Here are some ways to do that around food:

  • Recognize that under extreme pressure, we may revert to old behaviors. During my Worst Year Ever, I actually slept with Clownie, my childhood crochet companion. I freely admit this! (Also you may have heard it first from Clownie, but whatever.) Don't beat yourself up about it. Self-administered beatings render us less powerful. And that's what They Want*. So DON'T PILE ON.
     

  • Recognize, too, that stress eating is not always the same as binge eating. Calling every damn thing a "binge" is kinda Piling On. Take it easy.
     

  • Get out ahead of this, and make sure you've got nourishing food that you actually like on hand. Don't get wedged in a corner with nothing to choose from but celery sticks, Rum Raisin and Fluff™. Because that would be PILING ON. They Might Want this, because industrial food = big profits.
     

  • If you feel an actual binge a-comin on, use the tools I've given you to calm your nervous system and then call a friend or email me. Don't hide out, because isolation so quickly spirals into shame which creates more isolation etc. and guess what? That's Where They Want you. Alone and paralysed. Easy pickins. Obviously, making it easy for them = PILING ON.
     

  • One of my favorite moves is to have a planned meal of things I find 1. wonderful treats and 2. genuinely comforting. For me, usually fancy cheese and fancy crackers. (This weekend in New York I got an Epoisses for SO CHEAP at the French Cheese Board, which exists just to promote French cheese. Prices reflect this!) When the meal's over, it's over. The next meal will have more fresh food and more protein, but since I can have cheese and crackers any old time, there's no Last Supper impulse. Because Last Supper eating is just Piling On and would only result in shame, and I don't need that. Neither do you.
     

  • If you cannot stop yourself piling on, GET HELP of an ongoing nature. Coaching, therapy, a group of friends that meet regularly. Books and emails are great. But there's so much momentum available when we do this work with each other.

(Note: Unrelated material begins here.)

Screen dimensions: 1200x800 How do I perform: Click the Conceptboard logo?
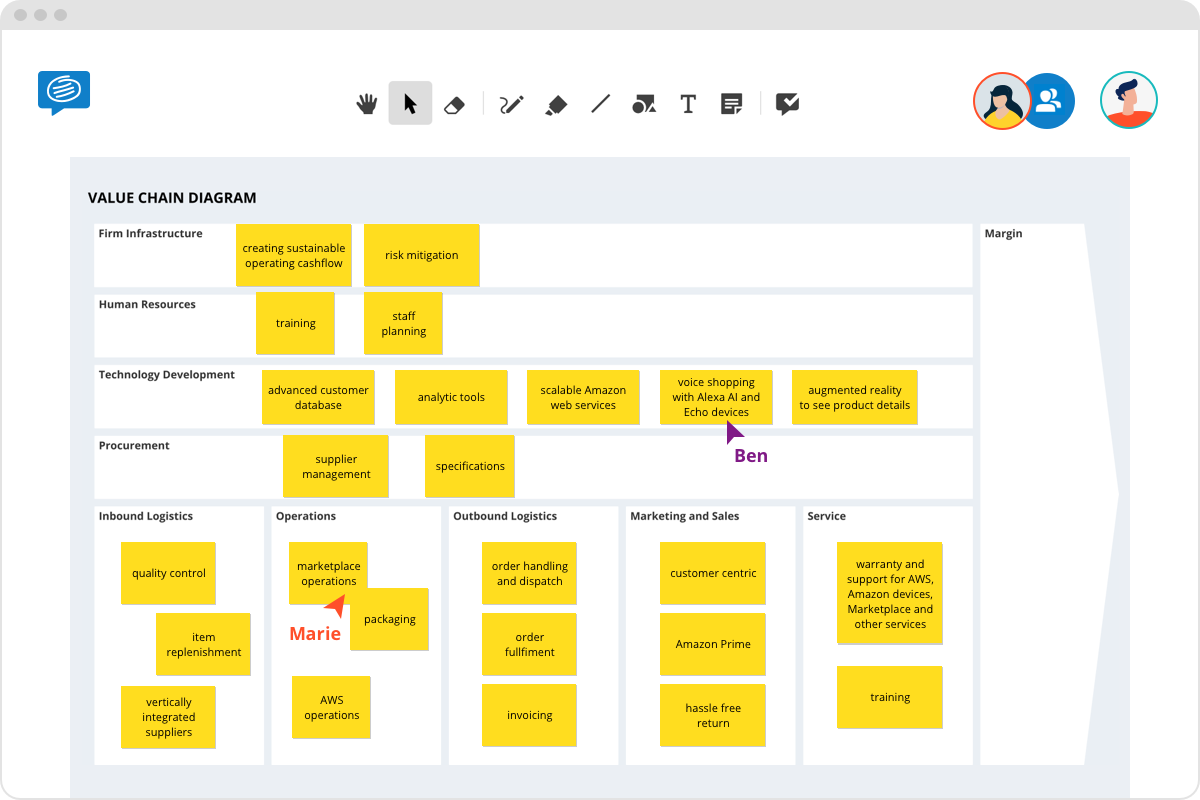pos(64,92)
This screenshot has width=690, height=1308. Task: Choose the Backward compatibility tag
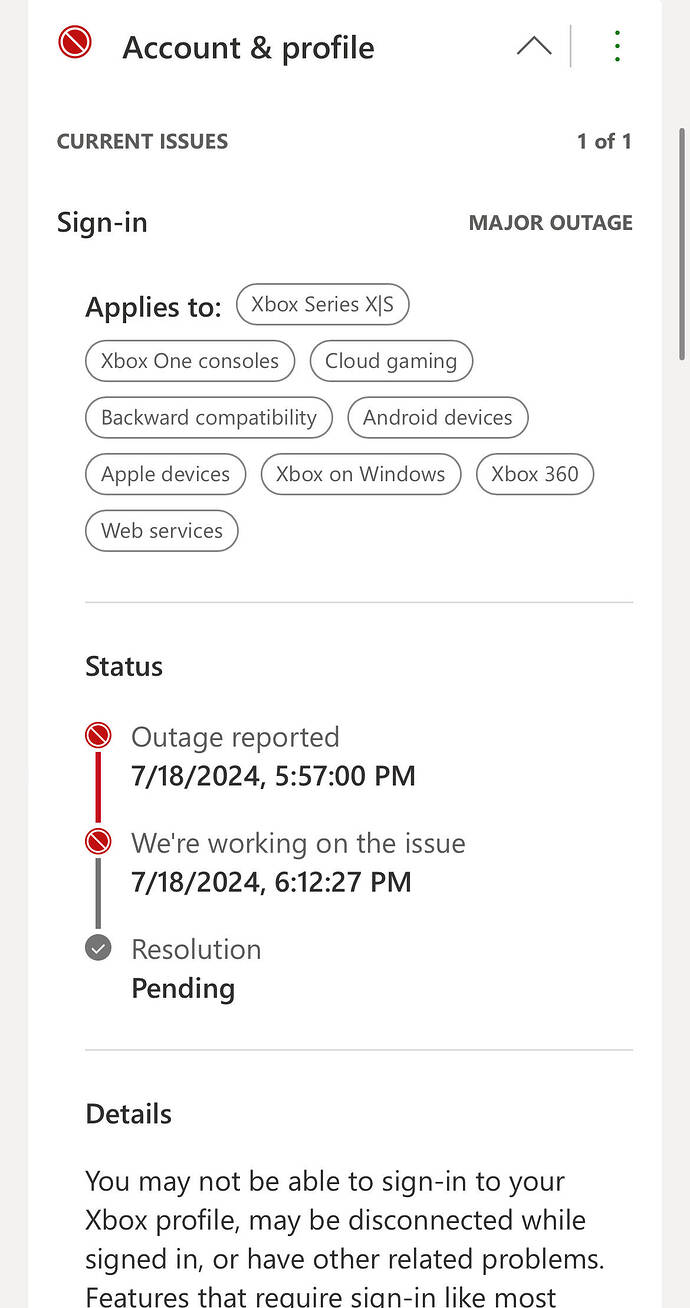click(209, 418)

And speaking of doing this work with each other: Over the years, many of you have asked for accountability. Ongoing accountability of a nature that's more sustained than what we can do in a few weeks of coaching. So I am making that available. It will be affordable and accessible. And I will have details for you next week.


* You know who "They" is for you. Might be the Inner Critic. Could be an External Critic.